Selected passage:
The USAF and the US Navy are leading the evolution of next-generation platforms and technologies. Defence Advanced Research Projects Agency, USAF Research Labs, Boeing ‘Phantom Works’, Lockheed Martin’s ‘Skunk Works’ and NASA are all aiding the work on concepts of ‘Air Dominance’ for 2040 and beyond. US, China and Russia are working on the sixth-generation fighters which will be inducted from 2028 onwards. The Fighter Bomber as a platform, therefore, is still here to stay. More and more of these will become uninhabited or optionally manned. There will be dramatic changes in the aerial platform performance and aerial weapons. The line defining Atmosphere and Space will get smudged. Aerospace will soon become a common domain with more aerospace-craft routinely transiting, taking advantage of each.
The weapon delivering air platforms are becoming faster and more efficient for deeper penetration…
In its quest to dominate the air battlefield of the future, the United States Air Force (USAF) may look to replace the traditional fighter jet with a network of integrated systems disaggregated across multiple platforms. A rapidly evolving global defence landscape is prompting the way the US and its allies develop technology to deter current and emerging threats and to produce the non-linear, game-changing combat capabilities required for national security. It could be a “family of systems” to address the range of threats in a highly contested environment. As Russia and China continue to close the capability gap with the US by building long-range missiles, anti-satellite and anti-aircraft weapons to foil the ability of the US forces to penetrate, the USAF is looking at new ways to dominate the air.

Supplied data:
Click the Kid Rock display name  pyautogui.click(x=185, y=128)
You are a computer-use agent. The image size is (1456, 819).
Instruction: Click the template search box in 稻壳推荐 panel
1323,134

The exercise: Translate into Spanish this sentence from the passage on next-generation fighter aircraft: "There will be dramatic changes in the aerial platform performance and aerial weapons."

The response: Habrá cambios drásticos en el rendimiento de las plataformas aéreas y en las armas aéreas.